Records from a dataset
_____
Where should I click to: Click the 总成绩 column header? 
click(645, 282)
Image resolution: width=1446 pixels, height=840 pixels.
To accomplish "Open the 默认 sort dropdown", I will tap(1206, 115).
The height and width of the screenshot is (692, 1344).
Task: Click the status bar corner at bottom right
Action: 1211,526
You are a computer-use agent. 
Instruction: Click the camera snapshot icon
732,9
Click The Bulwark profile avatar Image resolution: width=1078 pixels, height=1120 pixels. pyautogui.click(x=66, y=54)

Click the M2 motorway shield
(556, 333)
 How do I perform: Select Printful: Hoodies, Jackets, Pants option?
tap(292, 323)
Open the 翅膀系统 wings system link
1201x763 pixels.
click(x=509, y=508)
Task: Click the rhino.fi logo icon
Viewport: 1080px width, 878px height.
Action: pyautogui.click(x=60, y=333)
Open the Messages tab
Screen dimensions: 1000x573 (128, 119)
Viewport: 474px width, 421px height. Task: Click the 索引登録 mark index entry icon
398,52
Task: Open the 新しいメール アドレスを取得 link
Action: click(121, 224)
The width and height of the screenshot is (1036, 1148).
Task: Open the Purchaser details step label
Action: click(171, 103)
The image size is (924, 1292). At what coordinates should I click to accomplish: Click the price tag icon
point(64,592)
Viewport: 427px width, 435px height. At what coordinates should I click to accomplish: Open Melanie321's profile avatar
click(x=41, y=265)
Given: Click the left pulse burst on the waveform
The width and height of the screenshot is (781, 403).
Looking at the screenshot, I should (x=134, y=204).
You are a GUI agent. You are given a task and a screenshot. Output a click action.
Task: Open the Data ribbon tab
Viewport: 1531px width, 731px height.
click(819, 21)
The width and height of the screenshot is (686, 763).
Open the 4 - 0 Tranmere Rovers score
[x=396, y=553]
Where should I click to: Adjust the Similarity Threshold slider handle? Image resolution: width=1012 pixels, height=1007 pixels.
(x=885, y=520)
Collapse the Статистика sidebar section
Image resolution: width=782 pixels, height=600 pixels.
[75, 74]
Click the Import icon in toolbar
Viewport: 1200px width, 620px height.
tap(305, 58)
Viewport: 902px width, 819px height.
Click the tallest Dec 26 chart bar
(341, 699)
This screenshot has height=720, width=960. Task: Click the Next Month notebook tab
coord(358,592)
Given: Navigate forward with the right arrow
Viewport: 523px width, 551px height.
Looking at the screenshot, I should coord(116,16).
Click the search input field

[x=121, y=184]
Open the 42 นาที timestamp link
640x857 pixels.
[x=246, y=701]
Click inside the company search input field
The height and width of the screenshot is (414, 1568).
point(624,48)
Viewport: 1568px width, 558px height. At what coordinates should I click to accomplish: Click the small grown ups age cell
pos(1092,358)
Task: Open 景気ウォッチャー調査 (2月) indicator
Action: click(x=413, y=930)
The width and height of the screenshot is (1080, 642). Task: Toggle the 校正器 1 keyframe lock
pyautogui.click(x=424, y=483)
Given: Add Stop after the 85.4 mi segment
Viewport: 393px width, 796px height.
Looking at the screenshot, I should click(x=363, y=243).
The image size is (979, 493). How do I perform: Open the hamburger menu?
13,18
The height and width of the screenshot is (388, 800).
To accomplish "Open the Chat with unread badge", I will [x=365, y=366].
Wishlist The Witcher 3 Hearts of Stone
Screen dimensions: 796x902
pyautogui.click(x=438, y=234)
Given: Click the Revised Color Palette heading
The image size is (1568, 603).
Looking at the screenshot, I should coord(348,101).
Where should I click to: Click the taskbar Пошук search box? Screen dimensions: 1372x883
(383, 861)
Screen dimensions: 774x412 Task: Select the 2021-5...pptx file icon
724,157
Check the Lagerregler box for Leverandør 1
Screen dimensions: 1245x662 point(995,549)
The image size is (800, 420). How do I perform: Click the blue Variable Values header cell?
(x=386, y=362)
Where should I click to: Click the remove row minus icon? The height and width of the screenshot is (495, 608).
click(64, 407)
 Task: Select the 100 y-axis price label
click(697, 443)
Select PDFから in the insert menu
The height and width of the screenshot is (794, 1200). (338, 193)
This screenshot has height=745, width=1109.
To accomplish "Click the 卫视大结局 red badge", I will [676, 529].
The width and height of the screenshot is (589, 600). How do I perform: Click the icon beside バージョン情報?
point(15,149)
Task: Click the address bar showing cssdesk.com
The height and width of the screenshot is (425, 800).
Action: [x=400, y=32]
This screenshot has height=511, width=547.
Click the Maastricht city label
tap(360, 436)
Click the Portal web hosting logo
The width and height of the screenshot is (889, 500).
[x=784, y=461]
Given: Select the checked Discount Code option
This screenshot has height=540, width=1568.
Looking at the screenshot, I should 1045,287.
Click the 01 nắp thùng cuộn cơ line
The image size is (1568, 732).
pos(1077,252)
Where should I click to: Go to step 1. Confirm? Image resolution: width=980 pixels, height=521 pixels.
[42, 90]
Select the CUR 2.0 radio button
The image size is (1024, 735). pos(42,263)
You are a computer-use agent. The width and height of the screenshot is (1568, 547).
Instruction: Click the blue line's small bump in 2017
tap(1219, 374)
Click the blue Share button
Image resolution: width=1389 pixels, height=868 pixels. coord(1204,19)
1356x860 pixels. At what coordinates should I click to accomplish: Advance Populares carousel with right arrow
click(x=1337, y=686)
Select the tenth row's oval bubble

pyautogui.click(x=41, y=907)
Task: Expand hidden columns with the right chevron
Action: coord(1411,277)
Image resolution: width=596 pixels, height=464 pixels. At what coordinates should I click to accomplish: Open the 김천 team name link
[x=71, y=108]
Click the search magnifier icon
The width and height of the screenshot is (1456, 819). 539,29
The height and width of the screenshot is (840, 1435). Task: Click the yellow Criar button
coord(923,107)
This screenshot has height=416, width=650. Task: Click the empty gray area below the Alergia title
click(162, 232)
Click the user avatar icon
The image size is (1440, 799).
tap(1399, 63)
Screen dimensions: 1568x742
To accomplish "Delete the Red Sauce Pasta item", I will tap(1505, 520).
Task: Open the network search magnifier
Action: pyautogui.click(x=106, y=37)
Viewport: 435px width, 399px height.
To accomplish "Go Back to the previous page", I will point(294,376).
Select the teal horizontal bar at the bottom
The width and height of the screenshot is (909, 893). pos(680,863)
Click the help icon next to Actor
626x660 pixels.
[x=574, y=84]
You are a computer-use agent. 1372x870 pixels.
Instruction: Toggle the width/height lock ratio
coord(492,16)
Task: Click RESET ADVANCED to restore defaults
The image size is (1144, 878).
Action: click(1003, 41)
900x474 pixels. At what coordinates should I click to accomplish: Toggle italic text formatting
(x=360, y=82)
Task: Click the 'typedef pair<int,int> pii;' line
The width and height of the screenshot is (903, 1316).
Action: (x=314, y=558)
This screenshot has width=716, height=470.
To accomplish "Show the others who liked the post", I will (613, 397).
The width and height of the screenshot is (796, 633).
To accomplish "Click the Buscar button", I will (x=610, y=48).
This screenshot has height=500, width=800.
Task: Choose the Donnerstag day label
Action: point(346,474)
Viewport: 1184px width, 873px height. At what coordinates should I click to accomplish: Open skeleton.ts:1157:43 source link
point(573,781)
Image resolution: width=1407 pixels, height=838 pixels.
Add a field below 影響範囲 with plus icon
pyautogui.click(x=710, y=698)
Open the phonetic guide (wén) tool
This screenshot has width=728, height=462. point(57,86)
_____
EXERCISE REQUIREMENTS. Write out the records once more, precisely as they stand.

RESPONSE.
Where should I click to: Click the 总成绩 column header? 
click(645, 282)
Image resolution: width=1446 pixels, height=840 pixels.
To accomplish "Open the 默认 sort dropdown", I will tap(1206, 115).
The height and width of the screenshot is (692, 1344).
Task: Click the status bar corner at bottom right
Action: 1211,526
You are a computer-use agent. 
Instruction: Click the camera snapshot icon
732,9
Click The Bulwark profile avatar Image resolution: width=1078 pixels, height=1120 pixels. pyautogui.click(x=66, y=54)

Click the M2 motorway shield
(556, 333)
 How do I perform: Select Printful: Hoodies, Jackets, Pants option?
tap(292, 323)
Open the 翅膀系统 wings system link
1201x763 pixels.
click(x=509, y=508)
Task: Click the rhino.fi logo icon
Viewport: 1080px width, 878px height.
Action: pyautogui.click(x=60, y=333)
Open the Messages tab
Screen dimensions: 1000x573 (128, 119)
Viewport: 474px width, 421px height. Task: Click the 索引登録 mark index entry icon
398,52
Task: Open the 新しいメール アドレスを取得 link
Action: click(121, 224)
The width and height of the screenshot is (1036, 1148).
Task: Open the Purchaser details step label
Action: click(171, 103)
The image size is (924, 1292). At what coordinates should I click to accomplish: Click the price tag icon
point(64,592)
Viewport: 427px width, 435px height. At what coordinates should I click to accomplish: Open Melanie321's profile avatar
click(x=41, y=265)
Given: Click the left pulse burst on the waveform
The width and height of the screenshot is (781, 403).
Looking at the screenshot, I should (x=134, y=204).
You are a GUI agent. You are given a task and a screenshot. Output a click action.
Task: Open the Data ribbon tab
Viewport: 1531px width, 731px height.
click(819, 21)
The width and height of the screenshot is (686, 763).
Open the 4 - 0 Tranmere Rovers score
[x=396, y=553]
Where should I click to: Adjust the Similarity Threshold slider handle? Image resolution: width=1012 pixels, height=1007 pixels.
(x=885, y=520)
Collapse the Статистика sidebar section
Image resolution: width=782 pixels, height=600 pixels.
[75, 74]
Click the Import icon in toolbar
Viewport: 1200px width, 620px height.
tap(305, 58)
Viewport: 902px width, 819px height.
Click the tallest Dec 26 chart bar
(341, 699)
This screenshot has height=720, width=960. Task: Click the Next Month notebook tab
coord(358,592)
Given: Navigate forward with the right arrow
Viewport: 523px width, 551px height.
Looking at the screenshot, I should coord(116,16).
Click the search input field

[x=121, y=184]
Open the 42 นาที timestamp link
640x857 pixels.
[x=246, y=701]
Click inside the company search input field
The height and width of the screenshot is (414, 1568).
point(624,48)
Viewport: 1568px width, 558px height. At what coordinates should I click to accomplish: Click the small grown ups age cell
pos(1092,358)
Task: Open 景気ウォッチャー調査 (2月) indicator
Action: click(x=413, y=930)
The width and height of the screenshot is (1080, 642). Task: Toggle the 校正器 1 keyframe lock
pyautogui.click(x=424, y=483)
Given: Add Stop after the 85.4 mi segment
Viewport: 393px width, 796px height.
Looking at the screenshot, I should click(x=363, y=243).
The image size is (979, 493). How do I perform: Open the hamburger menu?
13,18
The height and width of the screenshot is (388, 800).
To accomplish "Open the Chat with unread badge", I will [x=365, y=366].
Wishlist The Witcher 3 Hearts of Stone
Screen dimensions: 796x902
pyautogui.click(x=438, y=234)
Given: Click the Revised Color Palette heading
The image size is (1568, 603).
Looking at the screenshot, I should coord(348,101).
Where should I click to: Click the taskbar Пошук search box? Screen dimensions: 1372x883
(383, 861)
Screen dimensions: 774x412 Task: Select the 2021-5...pptx file icon
724,157
Check the Lagerregler box for Leverandør 1
Screen dimensions: 1245x662 point(995,549)
The image size is (800, 420). How do I perform: Click the blue Variable Values header cell?
(x=386, y=362)
Where should I click to: Click the remove row minus icon? The height and width of the screenshot is (495, 608).
click(64, 407)
 Task: Select the 100 y-axis price label
click(697, 443)
Select PDFから in the insert menu
The height and width of the screenshot is (794, 1200). (338, 193)
This screenshot has height=745, width=1109.
To accomplish "Click the 卫视大结局 red badge", I will [676, 529].
The width and height of the screenshot is (589, 600). How do I perform: Click the icon beside バージョン情報?
point(15,149)
Task: Click the address bar showing cssdesk.com
The height and width of the screenshot is (425, 800).
Action: [x=400, y=32]
This screenshot has height=511, width=547.
Click the Maastricht city label
tap(360, 436)
Click the Portal web hosting logo
The width and height of the screenshot is (889, 500).
[x=784, y=461]
Given: Select the checked Discount Code option
This screenshot has height=540, width=1568.
Looking at the screenshot, I should 1045,287.
Click the 01 nắp thùng cuộn cơ line
The image size is (1568, 732).
pos(1077,252)
Where should I click to: Go to step 1. Confirm? Image resolution: width=980 pixels, height=521 pixels.
[42, 90]
Select the CUR 2.0 radio button
The image size is (1024, 735). pos(42,263)
You are a computer-use agent. The width and height of the screenshot is (1568, 547).
Instruction: Click the blue line's small bump in 2017
tap(1219, 374)
Click the blue Share button
Image resolution: width=1389 pixels, height=868 pixels. coord(1204,19)
1356x860 pixels. At what coordinates should I click to accomplish: Advance Populares carousel with right arrow
click(x=1337, y=686)
Select the tenth row's oval bubble

pyautogui.click(x=41, y=907)
Task: Expand hidden columns with the right chevron
Action: coord(1411,277)
Image resolution: width=596 pixels, height=464 pixels. At what coordinates should I click to accomplish: Open the 김천 team name link
[x=71, y=108]
Click the search magnifier icon
The width and height of the screenshot is (1456, 819). 539,29
The height and width of the screenshot is (840, 1435). Task: Click the yellow Criar button
coord(923,107)
This screenshot has height=416, width=650. Task: Click the empty gray area below the Alergia title
click(162, 232)
Click the user avatar icon
The image size is (1440, 799).
tap(1399, 63)
Screen dimensions: 1568x742
To accomplish "Delete the Red Sauce Pasta item", I will tap(1505, 520).
Task: Open the network search magnifier
Action: pyautogui.click(x=106, y=37)
Viewport: 435px width, 399px height.
To accomplish "Go Back to the previous page", I will point(294,376).
Select the teal horizontal bar at the bottom
The width and height of the screenshot is (909, 893). pos(680,863)
Click the help icon next to Actor
626x660 pixels.
[x=574, y=84]
You are a computer-use agent. 1372x870 pixels.
Instruction: Toggle the width/height lock ratio
coord(492,16)
Task: Click RESET ADVANCED to restore defaults
The image size is (1144, 878).
Action: click(1003, 41)
900x474 pixels. At what coordinates should I click to accomplish: Toggle italic text formatting
(x=360, y=82)
Task: Click the 'typedef pair<int,int> pii;' line
The width and height of the screenshot is (903, 1316).
Action: (x=314, y=558)
This screenshot has width=716, height=470.
To accomplish "Show the others who liked the post", I will (613, 397).
The width and height of the screenshot is (796, 633).
To accomplish "Click the Buscar button", I will (x=610, y=48).
This screenshot has height=500, width=800.
Task: Choose the Donnerstag day label
Action: point(346,474)
Viewport: 1184px width, 873px height. At what coordinates should I click to accomplish: Open skeleton.ts:1157:43 source link
point(573,781)
Image resolution: width=1407 pixels, height=838 pixels.
Add a field below 影響範囲 with plus icon
pyautogui.click(x=710, y=698)
Open the phonetic guide (wén) tool
This screenshot has width=728, height=462. point(57,86)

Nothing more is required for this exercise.